1) All equal, being equal to$\sqrt {2/g} $second.
2) In the ratio of the square roots of the integers 1, 2.3,
3) In the ratio of the difference in the square roots of the integers, i.e. \[\sqrt 1 ,(\sqrt 2 - \sqrt 1 ),(\sqrt 3 - \sqrt 2 ),(\sqrt 4 - \sqrt 3 ),.....\]
4) In the ratio of the reciprocals of the square roots of the integers, i.e. \[\dfrac{1}{{\sqrt 1 }},\dfrac{1}{{\sqrt 2 }},\dfrac{1}{{\sqrt 3 }},....\]

Answer 1

Hint:Here we have to apply the formula for kinematics. We have to take out the time taken; we only have been given with the constant gravity g and distance of 1m.

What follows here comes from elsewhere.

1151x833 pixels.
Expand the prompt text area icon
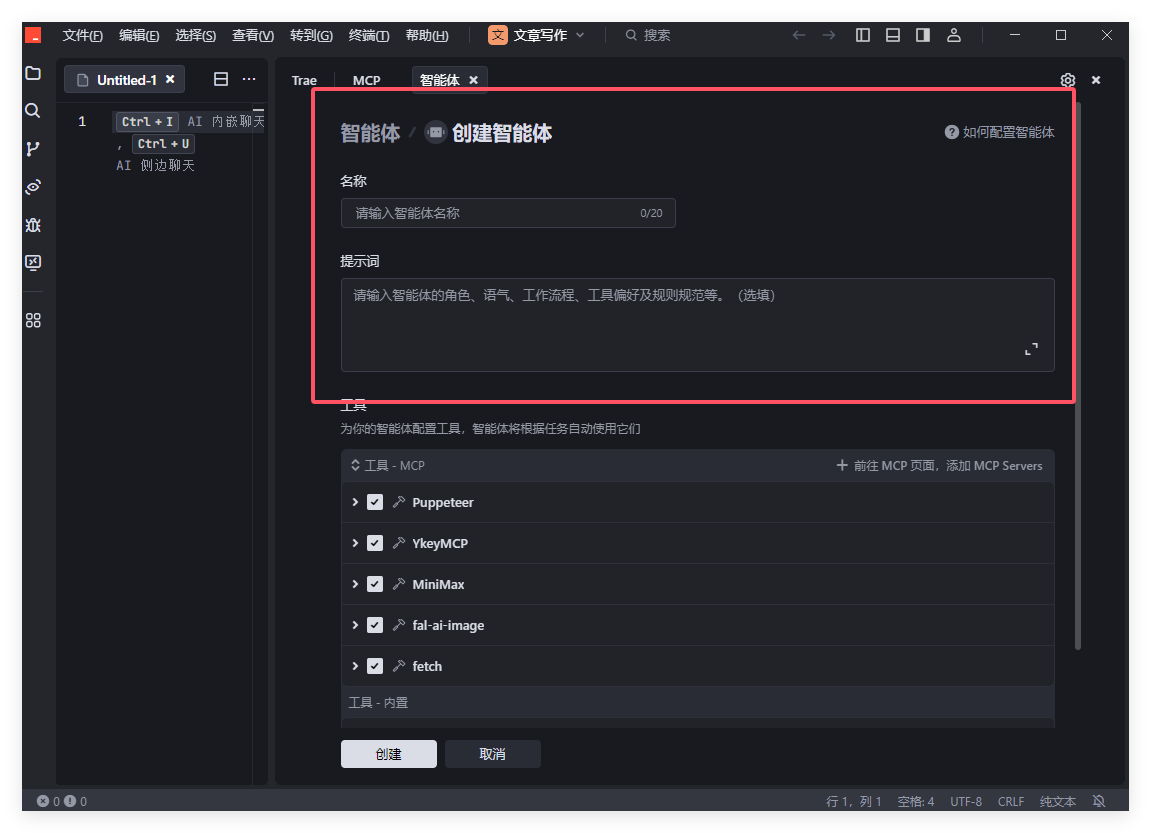1031,349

Apply the formula $s = ut + \dfrac{1}{2}a{t^2}$ here's = Distance, u = Initial velocity, a = Acceleration, t = time taken. Assume for n meter then n+1, subtract the consecutive terms will we get the time taken.

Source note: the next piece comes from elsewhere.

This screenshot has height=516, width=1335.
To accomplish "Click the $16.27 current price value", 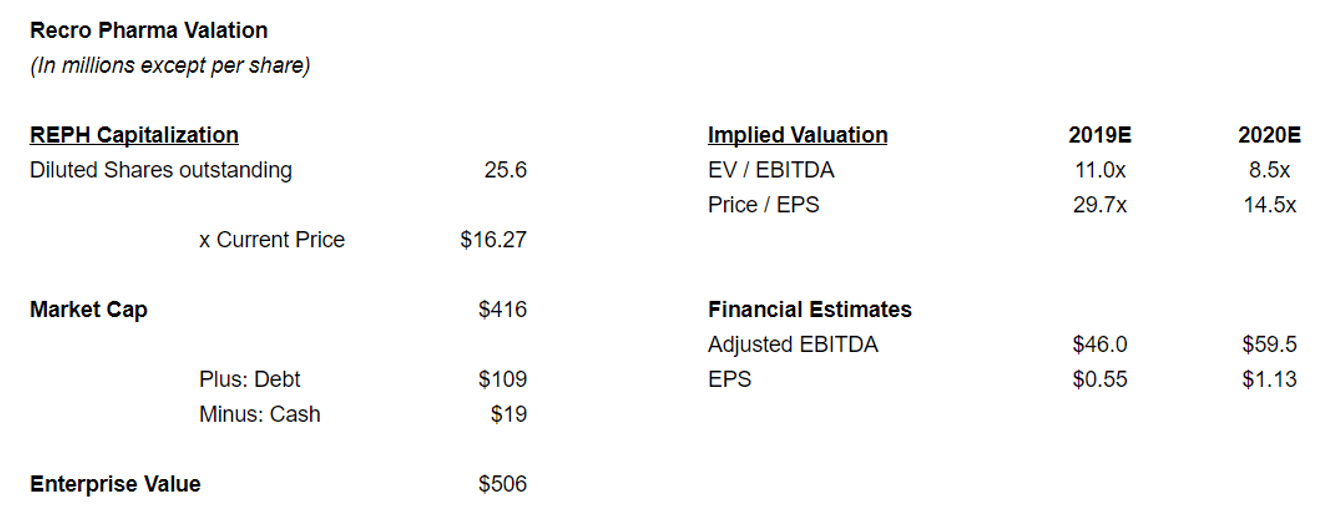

Complete step-by-step answer:
Step 1:
 Apply the formula for kinematics in which distance is included.
$s = ut + \dfrac{1}{2}a{t^2}$
Put the given value in the above equation and solve,
$n = 0 \times t + \dfrac{1}{2}g{t_n}^2$
Here the initial velocity of the particle is zero because it is dropped from a height.
$n = \dfrac{1}{2}g{t_n}^2$
Solve for${t_n}$,
$\sqrt {\dfrac{{2n}}{g}} = {t_n}$;
Now for ${t_{(n + 1)}}$
$\sqrt {\dfrac{{2(n + 1)}}{g}} = {t_{n + 1}}$;

Step 2: Calculate the time taken:
Subtract $\sqrt {\dfrac{{2(n + 1)}}{g}} = {t_{n + 1}}$from $\sqrt {\dfrac{{2n}}{g}} = {t_n}$
We have,
\[{t_{n + 1}} - {t_n} = \sqrt {\dfrac{{2(n + 1)}}{g}} - \sqrt {\dfrac{{2n}}{g}} \]
Solve further,
\[{t_{n + 1}} - {t_n} = \dfrac{{\sqrt 2 }}{g}(\sqrt {n + 1} - \sqrt n )\]
Now put the value of n from 0, 1, 2, 3, 4……m
We will get the value of time taken as a ratio:
\[\sqrt 1 ,(\sqrt 2 - \sqrt 1 ),(\sqrt 3 - \sqrt 2 ),(\sqrt 4 - \sqrt 3 ),.....\].

Final Answer:The time taken by it to fall through the successive distances of 1m each will be \[\sqrt 1 ,(\sqrt 2 - \sqrt 1 ),(\sqrt 3 - \sqrt 2 ),(\sqrt 4 - \sqrt 3 ),.....\]

Note:Here don’t apply the distance-speed formula; it will not work, instead apply the equation of kinematic in which distance is included. Assume the distance n and then for (n+1) and find out the value of n in the terms we will get a ratio.